WHAT THE EXERCISE ASKS: Starting at the line that contains "Produktrückrufe [link] (234, 1601)" in the listing below, write out every line word for word until you have written the line that contains "editors@tvmix.com (166, 1425)".
----- LISTED ENTRIES
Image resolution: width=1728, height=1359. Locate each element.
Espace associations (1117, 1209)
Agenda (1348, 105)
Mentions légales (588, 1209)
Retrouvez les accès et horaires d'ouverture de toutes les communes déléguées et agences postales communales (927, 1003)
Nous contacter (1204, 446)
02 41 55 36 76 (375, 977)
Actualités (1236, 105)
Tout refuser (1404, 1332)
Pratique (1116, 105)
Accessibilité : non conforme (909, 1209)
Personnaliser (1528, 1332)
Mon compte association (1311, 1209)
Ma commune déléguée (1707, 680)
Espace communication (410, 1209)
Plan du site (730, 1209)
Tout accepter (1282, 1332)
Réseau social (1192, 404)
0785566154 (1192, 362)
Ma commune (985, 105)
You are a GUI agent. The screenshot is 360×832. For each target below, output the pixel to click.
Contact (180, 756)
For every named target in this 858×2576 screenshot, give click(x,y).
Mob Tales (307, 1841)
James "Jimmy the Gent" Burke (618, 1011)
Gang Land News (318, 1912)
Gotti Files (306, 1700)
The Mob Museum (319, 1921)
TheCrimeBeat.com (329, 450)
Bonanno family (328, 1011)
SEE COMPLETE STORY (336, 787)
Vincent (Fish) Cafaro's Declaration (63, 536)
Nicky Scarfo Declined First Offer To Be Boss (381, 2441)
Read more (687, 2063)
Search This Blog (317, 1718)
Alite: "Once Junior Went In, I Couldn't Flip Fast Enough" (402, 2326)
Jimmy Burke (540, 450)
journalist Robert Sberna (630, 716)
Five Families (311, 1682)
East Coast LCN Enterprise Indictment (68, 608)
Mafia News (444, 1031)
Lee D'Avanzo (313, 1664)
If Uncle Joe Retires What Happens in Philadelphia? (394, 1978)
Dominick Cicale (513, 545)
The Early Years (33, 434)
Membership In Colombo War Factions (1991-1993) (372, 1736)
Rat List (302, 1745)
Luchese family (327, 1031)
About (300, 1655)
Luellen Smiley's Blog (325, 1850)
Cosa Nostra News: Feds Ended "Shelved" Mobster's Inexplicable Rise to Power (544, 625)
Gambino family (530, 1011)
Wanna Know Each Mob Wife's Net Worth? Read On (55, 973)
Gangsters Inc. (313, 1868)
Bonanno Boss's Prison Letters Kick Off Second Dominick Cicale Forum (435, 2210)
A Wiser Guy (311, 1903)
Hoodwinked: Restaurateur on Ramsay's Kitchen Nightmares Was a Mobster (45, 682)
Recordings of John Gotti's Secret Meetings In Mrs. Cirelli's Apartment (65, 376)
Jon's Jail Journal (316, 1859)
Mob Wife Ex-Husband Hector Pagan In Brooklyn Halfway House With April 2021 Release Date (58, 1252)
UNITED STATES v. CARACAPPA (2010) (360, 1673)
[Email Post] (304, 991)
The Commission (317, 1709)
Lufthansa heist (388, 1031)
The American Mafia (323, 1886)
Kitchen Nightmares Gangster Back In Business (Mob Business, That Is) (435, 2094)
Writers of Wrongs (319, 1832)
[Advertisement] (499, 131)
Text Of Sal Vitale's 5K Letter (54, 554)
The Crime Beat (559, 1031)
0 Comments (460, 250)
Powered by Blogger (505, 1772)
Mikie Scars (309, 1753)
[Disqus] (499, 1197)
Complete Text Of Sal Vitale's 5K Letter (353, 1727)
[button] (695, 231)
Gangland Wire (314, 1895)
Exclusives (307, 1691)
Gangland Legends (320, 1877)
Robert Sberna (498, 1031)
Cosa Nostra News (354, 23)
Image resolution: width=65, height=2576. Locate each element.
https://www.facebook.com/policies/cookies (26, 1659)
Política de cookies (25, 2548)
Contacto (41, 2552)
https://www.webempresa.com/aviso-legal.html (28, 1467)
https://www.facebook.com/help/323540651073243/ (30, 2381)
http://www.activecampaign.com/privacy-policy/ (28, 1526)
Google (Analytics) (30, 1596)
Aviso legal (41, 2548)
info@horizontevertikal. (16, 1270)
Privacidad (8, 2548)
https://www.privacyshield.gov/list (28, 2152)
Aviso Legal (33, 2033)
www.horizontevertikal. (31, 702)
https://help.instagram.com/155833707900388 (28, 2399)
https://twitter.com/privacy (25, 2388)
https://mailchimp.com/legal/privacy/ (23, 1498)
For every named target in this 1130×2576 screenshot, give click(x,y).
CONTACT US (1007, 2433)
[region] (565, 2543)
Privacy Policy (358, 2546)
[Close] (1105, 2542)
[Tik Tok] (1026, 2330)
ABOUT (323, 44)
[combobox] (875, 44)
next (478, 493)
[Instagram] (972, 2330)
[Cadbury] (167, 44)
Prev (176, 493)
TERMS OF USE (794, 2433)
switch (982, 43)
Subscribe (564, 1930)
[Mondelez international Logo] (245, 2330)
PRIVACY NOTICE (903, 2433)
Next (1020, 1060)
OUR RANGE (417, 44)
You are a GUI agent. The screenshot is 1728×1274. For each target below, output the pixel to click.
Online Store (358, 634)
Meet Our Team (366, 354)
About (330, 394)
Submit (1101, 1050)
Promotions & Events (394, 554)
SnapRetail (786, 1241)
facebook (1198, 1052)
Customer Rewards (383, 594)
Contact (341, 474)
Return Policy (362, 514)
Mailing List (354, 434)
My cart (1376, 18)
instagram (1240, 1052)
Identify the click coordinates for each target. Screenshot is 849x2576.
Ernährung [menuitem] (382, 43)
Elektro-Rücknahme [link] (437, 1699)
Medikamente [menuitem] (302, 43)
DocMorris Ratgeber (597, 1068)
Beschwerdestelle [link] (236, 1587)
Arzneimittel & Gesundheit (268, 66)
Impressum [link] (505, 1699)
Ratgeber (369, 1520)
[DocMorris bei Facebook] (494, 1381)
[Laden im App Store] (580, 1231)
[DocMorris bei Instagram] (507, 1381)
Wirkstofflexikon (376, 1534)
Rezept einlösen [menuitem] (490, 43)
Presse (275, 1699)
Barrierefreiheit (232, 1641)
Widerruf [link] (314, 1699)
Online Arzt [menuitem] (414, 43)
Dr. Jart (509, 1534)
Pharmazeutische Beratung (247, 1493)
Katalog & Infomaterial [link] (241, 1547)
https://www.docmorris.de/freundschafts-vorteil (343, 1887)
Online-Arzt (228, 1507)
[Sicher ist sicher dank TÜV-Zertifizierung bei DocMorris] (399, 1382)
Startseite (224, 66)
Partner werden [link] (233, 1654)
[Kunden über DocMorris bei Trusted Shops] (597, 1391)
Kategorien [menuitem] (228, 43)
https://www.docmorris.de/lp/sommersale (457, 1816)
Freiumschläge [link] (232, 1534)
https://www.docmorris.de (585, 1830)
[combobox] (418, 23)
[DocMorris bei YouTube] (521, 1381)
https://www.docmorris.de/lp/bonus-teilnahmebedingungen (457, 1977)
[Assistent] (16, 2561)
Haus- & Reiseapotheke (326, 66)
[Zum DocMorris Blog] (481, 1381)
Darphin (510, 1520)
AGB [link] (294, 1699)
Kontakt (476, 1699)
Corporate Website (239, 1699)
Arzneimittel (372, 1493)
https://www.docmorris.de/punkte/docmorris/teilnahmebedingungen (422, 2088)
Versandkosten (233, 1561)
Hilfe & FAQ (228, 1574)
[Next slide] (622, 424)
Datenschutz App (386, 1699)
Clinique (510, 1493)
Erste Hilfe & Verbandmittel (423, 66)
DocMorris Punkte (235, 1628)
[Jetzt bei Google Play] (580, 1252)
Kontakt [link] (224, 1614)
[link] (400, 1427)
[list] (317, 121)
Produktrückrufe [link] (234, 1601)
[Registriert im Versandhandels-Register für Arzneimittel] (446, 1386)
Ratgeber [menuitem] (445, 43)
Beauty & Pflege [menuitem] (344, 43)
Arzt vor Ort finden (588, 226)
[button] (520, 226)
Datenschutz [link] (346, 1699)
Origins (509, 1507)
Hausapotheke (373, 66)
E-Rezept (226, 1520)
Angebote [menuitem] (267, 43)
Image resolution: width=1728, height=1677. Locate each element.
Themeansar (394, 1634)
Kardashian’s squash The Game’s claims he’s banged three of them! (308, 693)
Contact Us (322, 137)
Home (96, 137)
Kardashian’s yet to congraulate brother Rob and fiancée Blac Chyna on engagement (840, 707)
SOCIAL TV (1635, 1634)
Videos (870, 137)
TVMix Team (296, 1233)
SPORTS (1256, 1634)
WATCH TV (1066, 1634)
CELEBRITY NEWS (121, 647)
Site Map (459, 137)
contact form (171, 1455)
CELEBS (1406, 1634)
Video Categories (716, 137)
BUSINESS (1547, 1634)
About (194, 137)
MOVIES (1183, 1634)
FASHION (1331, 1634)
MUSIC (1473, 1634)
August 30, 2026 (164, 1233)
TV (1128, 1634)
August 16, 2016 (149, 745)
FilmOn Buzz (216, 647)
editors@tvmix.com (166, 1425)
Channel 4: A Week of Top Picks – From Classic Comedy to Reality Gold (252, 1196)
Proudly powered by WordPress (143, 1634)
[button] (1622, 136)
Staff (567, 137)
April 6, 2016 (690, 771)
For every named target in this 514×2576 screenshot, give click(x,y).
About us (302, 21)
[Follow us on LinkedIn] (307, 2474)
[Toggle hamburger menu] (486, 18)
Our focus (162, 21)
----------
RESULT OF THIS EXERCISE:
Produktrückrufe [link] (234, 1601)
[Registriert im Versandhandels-Register für Arzneimittel] (446, 1386)
Ratgeber [menuitem] (445, 43)
Beauty & Pflege [menuitem] (344, 43)
Arzt vor Ort finden (588, 226)
[button] (520, 226)
Datenschutz [link] (346, 1699)
Origins (509, 1507)
Hausapotheke (373, 66)
E-Rezept (226, 1520)
Angebote [menuitem] (267, 43)
Image resolution: width=1728, height=1677. Locate each element.
Themeansar (394, 1634)
Kardashian’s squash The Game’s claims he’s banged three of them! (308, 693)
Contact Us (322, 137)
Home (96, 137)
Kardashian’s yet to congraulate brother Rob and fiancée Blac Chyna on engagement (840, 707)
SOCIAL TV (1635, 1634)
Videos (870, 137)
TVMix Team (296, 1233)
SPORTS (1256, 1634)
WATCH TV (1066, 1634)
CELEBRITY NEWS (121, 647)
Site Map (459, 137)
contact form (171, 1455)
CELEBS (1406, 1634)
Video Categories (716, 137)
BUSINESS (1547, 1634)
About (194, 137)
MOVIES (1183, 1634)
FASHION (1331, 1634)
MUSIC (1473, 1634)
August 30, 2026 (164, 1233)
TV (1128, 1634)
August 16, 2016 (149, 745)
FilmOn Buzz (216, 647)
editors@tvmix.com (166, 1425)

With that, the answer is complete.